**Exercise objective**
Your task is to quote the listing below exactly, beginning with its first line and ending on the line bearing "Click the chain".
------------------------------------
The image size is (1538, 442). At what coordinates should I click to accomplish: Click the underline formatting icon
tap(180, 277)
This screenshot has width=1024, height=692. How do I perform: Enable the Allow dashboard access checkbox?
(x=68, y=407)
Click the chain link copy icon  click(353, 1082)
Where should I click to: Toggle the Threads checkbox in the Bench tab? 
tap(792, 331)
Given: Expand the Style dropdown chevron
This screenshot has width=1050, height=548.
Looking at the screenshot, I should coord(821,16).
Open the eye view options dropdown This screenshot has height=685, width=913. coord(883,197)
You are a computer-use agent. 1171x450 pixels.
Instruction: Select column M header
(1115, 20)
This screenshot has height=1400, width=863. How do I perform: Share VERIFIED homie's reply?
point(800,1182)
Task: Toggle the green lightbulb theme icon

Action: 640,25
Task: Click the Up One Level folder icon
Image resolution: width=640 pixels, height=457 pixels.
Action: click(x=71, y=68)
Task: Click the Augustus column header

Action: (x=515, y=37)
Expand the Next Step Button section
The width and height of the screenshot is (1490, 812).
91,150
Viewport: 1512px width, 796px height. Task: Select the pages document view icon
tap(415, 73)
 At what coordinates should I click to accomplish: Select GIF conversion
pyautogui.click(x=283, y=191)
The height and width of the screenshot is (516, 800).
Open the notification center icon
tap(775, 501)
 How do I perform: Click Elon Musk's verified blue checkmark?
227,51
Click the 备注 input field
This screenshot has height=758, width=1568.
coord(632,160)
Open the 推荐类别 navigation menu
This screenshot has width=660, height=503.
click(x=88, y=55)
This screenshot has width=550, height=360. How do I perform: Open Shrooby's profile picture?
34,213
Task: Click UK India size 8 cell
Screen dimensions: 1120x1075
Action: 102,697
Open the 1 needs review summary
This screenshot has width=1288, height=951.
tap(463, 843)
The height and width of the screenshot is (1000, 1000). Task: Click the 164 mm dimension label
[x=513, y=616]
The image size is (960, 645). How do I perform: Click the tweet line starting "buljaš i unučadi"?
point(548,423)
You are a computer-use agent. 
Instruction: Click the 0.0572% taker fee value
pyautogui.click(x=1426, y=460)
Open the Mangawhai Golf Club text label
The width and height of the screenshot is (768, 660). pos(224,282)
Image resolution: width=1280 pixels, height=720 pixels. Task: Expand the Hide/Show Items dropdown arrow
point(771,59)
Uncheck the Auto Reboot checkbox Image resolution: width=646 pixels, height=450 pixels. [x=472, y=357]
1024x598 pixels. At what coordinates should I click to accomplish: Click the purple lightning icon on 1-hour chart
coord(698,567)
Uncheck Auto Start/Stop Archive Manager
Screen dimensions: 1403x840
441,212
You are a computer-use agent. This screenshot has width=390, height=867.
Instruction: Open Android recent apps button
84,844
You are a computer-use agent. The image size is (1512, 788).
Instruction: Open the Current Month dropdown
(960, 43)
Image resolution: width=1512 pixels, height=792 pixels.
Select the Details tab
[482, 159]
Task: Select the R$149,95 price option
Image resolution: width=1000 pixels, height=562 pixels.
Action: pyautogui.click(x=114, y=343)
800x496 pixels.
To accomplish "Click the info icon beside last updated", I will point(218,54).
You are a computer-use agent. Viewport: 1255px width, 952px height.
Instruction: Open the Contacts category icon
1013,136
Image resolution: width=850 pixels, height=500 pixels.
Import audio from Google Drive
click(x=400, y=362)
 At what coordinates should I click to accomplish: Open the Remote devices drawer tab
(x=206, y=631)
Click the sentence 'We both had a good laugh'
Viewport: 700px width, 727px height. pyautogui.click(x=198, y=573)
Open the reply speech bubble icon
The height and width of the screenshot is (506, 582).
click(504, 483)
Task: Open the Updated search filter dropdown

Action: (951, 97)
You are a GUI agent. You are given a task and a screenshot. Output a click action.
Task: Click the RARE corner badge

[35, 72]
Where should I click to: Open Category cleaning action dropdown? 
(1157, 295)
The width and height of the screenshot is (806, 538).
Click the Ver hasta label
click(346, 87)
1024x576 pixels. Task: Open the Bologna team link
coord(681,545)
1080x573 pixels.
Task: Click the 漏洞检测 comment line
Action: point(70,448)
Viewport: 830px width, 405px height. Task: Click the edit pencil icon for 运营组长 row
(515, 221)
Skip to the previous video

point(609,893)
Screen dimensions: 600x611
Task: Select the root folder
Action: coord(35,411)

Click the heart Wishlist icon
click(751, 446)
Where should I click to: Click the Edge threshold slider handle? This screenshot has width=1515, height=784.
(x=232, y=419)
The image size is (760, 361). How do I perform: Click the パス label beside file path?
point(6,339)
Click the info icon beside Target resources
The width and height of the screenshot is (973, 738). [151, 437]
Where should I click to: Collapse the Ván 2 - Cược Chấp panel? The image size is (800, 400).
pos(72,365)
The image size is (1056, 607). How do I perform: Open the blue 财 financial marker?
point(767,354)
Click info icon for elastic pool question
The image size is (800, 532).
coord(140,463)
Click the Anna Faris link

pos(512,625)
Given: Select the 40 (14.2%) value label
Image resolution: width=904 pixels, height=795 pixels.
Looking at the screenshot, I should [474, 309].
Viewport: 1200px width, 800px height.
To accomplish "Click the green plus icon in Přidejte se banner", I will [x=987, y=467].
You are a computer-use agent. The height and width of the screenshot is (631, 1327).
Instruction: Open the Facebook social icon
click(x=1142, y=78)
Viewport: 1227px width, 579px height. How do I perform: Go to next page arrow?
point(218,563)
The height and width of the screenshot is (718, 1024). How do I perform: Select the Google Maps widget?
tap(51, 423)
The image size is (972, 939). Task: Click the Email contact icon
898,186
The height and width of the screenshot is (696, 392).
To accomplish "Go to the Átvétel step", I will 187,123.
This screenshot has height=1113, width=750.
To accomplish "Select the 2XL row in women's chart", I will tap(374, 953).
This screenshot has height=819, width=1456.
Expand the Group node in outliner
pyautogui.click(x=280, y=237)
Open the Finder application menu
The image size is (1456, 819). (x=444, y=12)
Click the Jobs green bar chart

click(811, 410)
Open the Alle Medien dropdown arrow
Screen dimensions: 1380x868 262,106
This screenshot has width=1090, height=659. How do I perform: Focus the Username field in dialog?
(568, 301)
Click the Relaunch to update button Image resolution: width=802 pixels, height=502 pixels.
------------------------------------
**Written answer**
The image size is (1538, 442). At what coordinates should I click to accomplish: Click the underline formatting icon
tap(180, 277)
This screenshot has width=1024, height=692. How do I perform: Enable the Allow dashboard access checkbox?
(x=68, y=407)
Click the chain link copy icon  click(353, 1082)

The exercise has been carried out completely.